Mendengar hal itu, Abdullah bin Salam pun keluar menemui kaumnya dan berkata, 
"Aku telah memeluk Islam. Kalau kalian menganggapku sebagai pemimpin, pendeta, dan cendekiawan, kalian bisa memercayaiku bahwa sungguh agama yang dibawa Rasulullah adalah agama yang benar."

Namun, apa yang terjadi? Wajah orang-orang Yahudi pucat kehilangan darah karena begitu terkejut. Sesaat, tidak seorang pun yang bicara. Kemudian, bukannya berpikir jernih, mereka menanggapi Abdullah bin Salam dengan marah, 
"Kamu pasti sudah dihinggapi kegilaan dengan meninggalkan agama kita."

Setelah itu, kata-kata kotor dan tidak baik mulai mereka lontarkan. Abdullah bin Salam dicaci dengan berbagai fitnah dan diumpat dengan kata-kata yang amat kasar.

Demikianlah, sejak saat itu, kaum Yahudi mulai bersepakat untuk menghancurkan Islam.


Orang Yahudi Kecewa

Sebelum Rasulullah diutus, orang-orang Yahudi sudah mengetahui dari Taurat bahwa dalam waktu dekat akan ada seorang nabi yang diangkat Allah. Namun, mereka menduga bahwa nabi itu akan lahir dari kalangan Yahudi. Mereka suka membanggakan diri terhadap orang-orang Arab. 

"Sesungguhnya hampir datang seorang nabi yang akan segera dibangkitkan. Kami akan mengikutinya dan membantunya memerangi kalian, sebagaimana dulu kami memerangi kaum 'Ad dan 'Iram."

Namun, justru ketika nabi yang diharapkan itu datang, mereka malah ingkar, tidak mau percaya, dan mendustakan segala apa yang telah mereka katakan dan mereka ketahui sendiri. Para pendeta Yahudi mengejek dan menggunakan segala tipu daya untuk menghalangi seruan Rasulullah.

Beberapa ketua Yahudi mendatangi Rasulullah dan bertanya congkak, 

"Hai Muhammad! Allah yang telah menciptakan segenap makhluk, lalu siapa yang menciptakan Allah?."
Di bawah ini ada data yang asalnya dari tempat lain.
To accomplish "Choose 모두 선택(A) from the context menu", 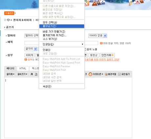I will click(x=62, y=22).
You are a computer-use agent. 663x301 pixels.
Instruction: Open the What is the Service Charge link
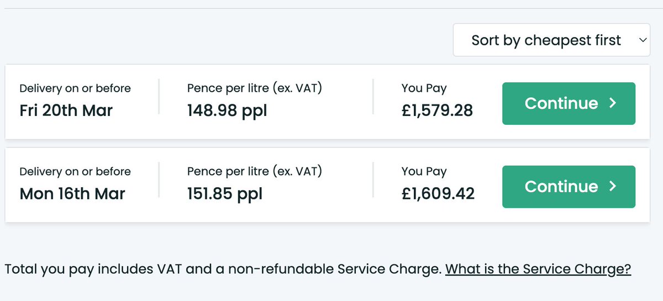point(538,270)
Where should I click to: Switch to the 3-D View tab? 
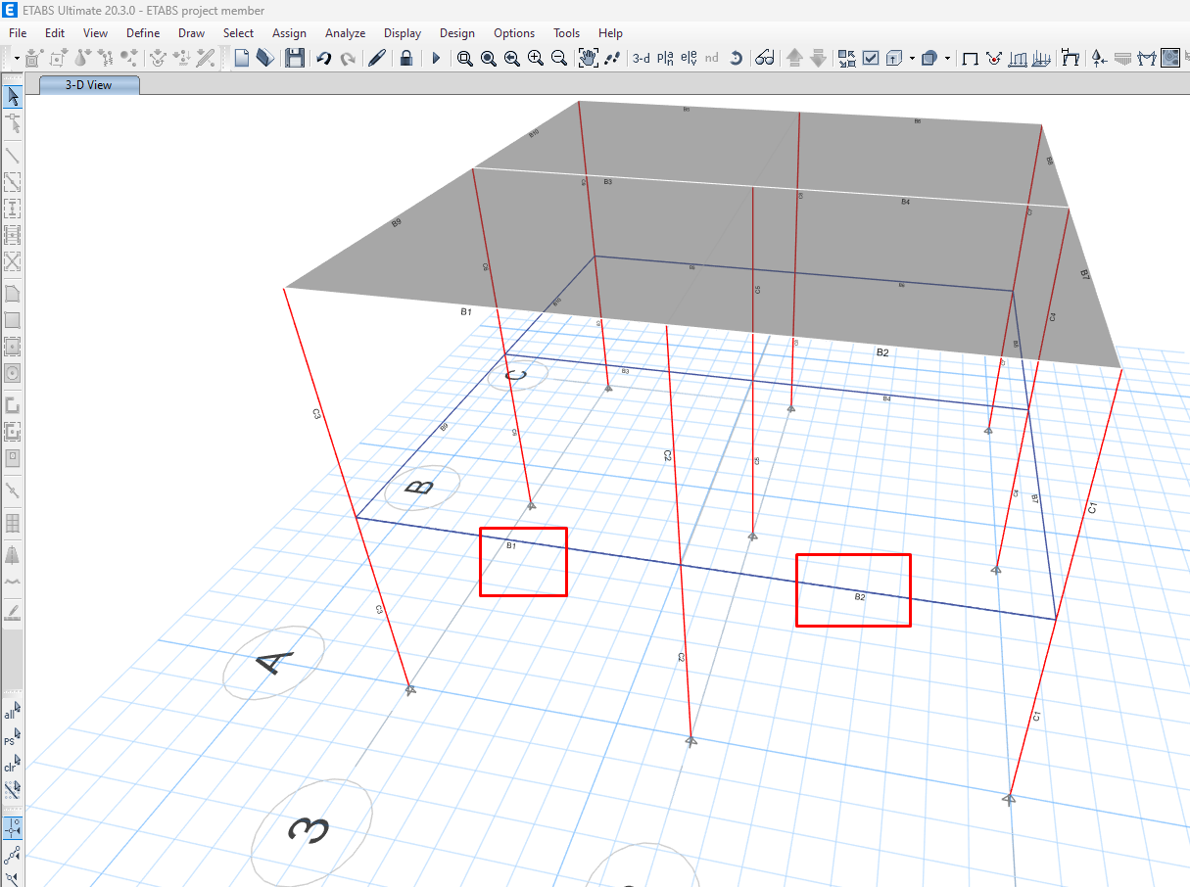coord(88,84)
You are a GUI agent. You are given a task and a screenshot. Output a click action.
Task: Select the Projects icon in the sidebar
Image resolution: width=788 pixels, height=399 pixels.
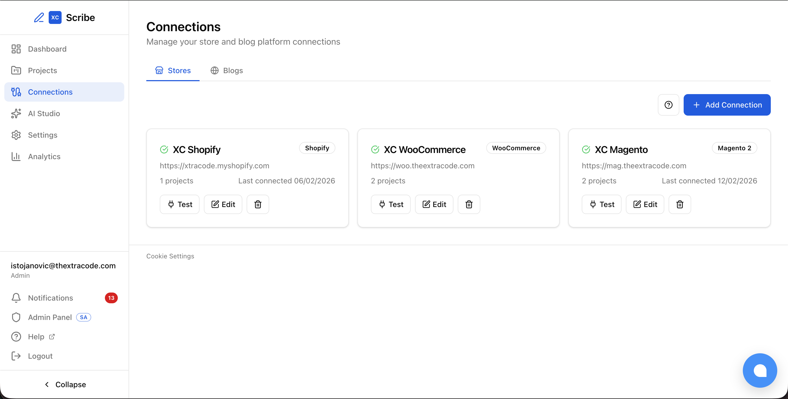point(16,70)
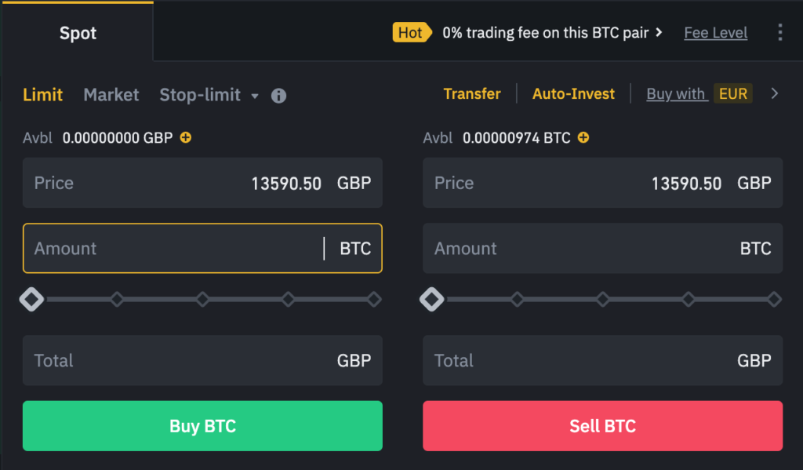Open the three-dot overflow menu

tap(780, 32)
Mendengar pertanyaan sekeji itu, wajah Rasulullah berubah karena menahan marah. Seketika, turunlah Malaikat Jibril menenangkan Rasulullah seraya menyampaikan firman Allah yang pernah diturunkan di Mekah untuk menjawab,


قُلْ هُوَ اللَّهُ أَحَدٌ
Surah Al-Ikhlas (112:1)
‘Katakanlah: Dialah Allah, Yang Maha Esa.’

اللَّهُ الصَّمَدُ
Surah Al-Ikhlas (112:2)
‘Allah adalah Tuhan yang bergantung kepada-Nya segala sesuatu.’


لَمْ يَلِدْ وَلَمْ يُولَدْ
Surah Al-Ikhlas (112:3)
‘Dia tiada beranak dan tidak pula diperanakkan,’
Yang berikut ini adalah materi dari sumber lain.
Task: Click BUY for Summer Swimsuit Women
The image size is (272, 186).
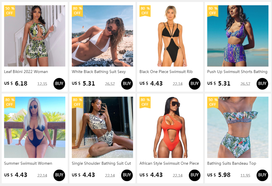Action: click(59, 175)
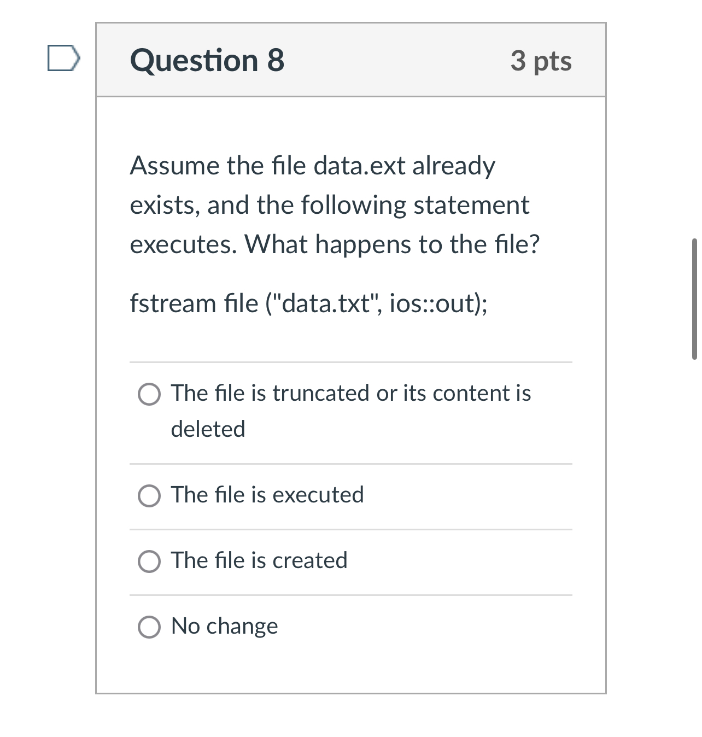Click the radio circle beside 'No change'
Viewport: 702px width, 737px height.
coord(148,626)

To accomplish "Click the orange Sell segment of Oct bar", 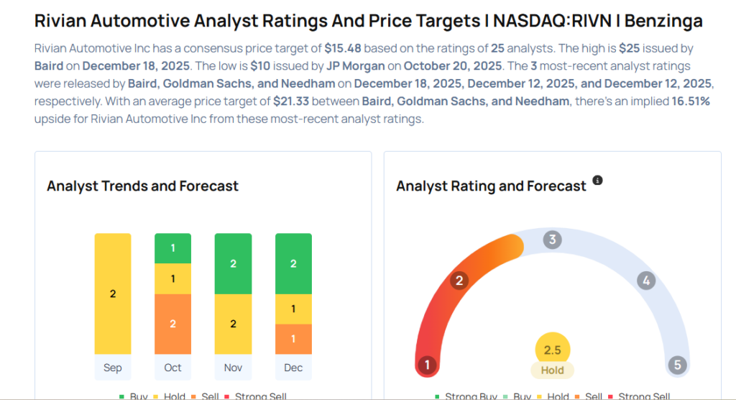I will (173, 324).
وَلَمْ يَكُنْ لَهُ كُفُوًا أَحَدٌ
Surah Al-Ikhlas (112:4)
‘dan tidak ada seorang pun yang setara dengan Dia.’

Sesudah Rasulullah membaca ayat tersebut, para ketua Yahudi terdiam dan saling mengejek, ia berkata, 

"Muhammad, coba engkau sifatkan kepada kami, bagaimana Allah itu. Berapa hasta tinggi-Nya, bagaimana lengan-Nya, bagaimana..."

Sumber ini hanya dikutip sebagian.